[INFORMATION PROVIDED — start]

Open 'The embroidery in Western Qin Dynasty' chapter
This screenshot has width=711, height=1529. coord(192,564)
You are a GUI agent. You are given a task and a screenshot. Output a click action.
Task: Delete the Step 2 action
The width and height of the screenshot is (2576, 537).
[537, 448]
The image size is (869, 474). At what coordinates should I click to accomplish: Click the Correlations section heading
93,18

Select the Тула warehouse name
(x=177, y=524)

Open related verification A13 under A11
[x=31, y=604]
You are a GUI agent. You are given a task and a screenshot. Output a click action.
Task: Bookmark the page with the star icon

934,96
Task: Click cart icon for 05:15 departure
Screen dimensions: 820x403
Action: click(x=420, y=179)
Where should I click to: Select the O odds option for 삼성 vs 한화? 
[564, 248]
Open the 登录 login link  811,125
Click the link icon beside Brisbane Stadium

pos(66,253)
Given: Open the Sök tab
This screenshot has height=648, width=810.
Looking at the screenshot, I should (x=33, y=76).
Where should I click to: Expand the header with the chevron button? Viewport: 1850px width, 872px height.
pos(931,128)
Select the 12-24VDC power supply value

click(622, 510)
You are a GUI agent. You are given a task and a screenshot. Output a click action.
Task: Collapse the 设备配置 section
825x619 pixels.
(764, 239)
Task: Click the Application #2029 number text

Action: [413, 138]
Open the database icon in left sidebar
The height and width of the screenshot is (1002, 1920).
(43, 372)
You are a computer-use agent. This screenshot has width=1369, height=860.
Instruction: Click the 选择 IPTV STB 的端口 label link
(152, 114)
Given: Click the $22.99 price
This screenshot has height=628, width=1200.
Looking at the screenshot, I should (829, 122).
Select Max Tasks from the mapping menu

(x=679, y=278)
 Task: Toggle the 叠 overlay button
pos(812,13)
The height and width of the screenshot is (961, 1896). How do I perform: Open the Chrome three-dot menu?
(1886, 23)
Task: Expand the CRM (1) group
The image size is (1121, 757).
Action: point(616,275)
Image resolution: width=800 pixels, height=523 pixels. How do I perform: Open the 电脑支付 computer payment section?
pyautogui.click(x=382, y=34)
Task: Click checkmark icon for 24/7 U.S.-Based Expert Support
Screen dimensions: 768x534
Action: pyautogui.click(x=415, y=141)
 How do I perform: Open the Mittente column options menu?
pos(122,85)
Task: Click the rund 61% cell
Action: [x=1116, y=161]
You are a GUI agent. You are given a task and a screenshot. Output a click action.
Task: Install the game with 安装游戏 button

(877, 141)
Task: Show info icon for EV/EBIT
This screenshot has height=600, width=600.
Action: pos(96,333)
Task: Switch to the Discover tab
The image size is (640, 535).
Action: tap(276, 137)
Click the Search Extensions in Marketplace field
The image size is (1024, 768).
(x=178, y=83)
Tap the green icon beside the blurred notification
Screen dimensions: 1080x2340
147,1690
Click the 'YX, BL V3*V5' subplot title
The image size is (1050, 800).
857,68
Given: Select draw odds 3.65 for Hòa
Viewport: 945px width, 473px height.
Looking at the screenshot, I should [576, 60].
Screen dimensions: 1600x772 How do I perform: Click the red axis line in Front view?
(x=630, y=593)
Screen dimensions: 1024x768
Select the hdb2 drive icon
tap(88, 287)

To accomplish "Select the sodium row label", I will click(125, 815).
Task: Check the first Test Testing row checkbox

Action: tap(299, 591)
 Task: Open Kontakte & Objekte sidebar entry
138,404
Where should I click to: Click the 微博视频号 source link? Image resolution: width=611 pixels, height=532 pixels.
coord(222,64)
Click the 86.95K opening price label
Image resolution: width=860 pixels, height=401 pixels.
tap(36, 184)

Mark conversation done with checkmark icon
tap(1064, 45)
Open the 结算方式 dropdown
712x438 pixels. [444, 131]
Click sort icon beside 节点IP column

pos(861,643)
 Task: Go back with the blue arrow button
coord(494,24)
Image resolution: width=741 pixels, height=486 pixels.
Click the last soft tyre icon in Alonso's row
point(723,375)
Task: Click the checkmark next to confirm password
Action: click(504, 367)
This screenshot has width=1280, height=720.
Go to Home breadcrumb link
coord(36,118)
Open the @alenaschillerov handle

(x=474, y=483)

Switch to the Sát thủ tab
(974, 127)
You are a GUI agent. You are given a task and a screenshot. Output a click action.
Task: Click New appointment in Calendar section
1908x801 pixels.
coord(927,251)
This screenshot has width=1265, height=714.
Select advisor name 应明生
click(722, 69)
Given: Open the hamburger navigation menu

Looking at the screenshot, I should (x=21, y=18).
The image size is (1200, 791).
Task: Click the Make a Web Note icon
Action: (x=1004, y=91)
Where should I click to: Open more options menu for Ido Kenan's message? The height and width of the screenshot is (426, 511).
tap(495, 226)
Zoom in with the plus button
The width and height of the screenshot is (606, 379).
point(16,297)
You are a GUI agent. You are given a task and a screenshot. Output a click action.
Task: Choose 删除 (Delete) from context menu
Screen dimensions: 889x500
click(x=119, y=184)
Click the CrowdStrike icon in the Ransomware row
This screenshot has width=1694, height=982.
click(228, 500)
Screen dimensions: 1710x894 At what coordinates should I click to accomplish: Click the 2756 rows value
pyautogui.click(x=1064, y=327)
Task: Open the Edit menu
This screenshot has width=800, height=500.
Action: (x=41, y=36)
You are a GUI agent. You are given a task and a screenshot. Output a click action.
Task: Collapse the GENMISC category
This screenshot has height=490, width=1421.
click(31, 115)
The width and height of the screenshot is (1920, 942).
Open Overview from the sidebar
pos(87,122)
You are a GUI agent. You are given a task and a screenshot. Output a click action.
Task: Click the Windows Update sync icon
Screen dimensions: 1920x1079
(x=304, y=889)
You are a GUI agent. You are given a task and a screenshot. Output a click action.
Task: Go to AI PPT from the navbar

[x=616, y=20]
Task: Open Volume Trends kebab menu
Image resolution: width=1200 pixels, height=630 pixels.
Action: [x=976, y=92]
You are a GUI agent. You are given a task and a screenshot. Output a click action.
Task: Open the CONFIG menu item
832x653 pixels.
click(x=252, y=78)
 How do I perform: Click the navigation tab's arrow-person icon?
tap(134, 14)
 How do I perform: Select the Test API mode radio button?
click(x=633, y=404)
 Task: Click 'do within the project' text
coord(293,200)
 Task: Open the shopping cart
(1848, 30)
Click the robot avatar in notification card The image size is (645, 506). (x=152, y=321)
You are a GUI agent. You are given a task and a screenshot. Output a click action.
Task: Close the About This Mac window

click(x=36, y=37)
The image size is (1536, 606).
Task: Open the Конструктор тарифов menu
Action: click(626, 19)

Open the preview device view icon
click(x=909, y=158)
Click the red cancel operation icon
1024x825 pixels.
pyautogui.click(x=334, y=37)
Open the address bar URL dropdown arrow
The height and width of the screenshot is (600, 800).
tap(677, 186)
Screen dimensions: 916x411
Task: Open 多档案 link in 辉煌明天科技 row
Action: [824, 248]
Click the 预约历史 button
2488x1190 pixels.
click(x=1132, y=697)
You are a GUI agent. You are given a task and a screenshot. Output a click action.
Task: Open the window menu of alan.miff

[INFORMATION PROVIDED — finish]

▸ **WORK ORDER**
Among the lines of the preceding data, which ones hold the word "price"? List them.

▸ **ANSWER BOX**
Given: Click the $22.99 price
Click the 86.95K opening price label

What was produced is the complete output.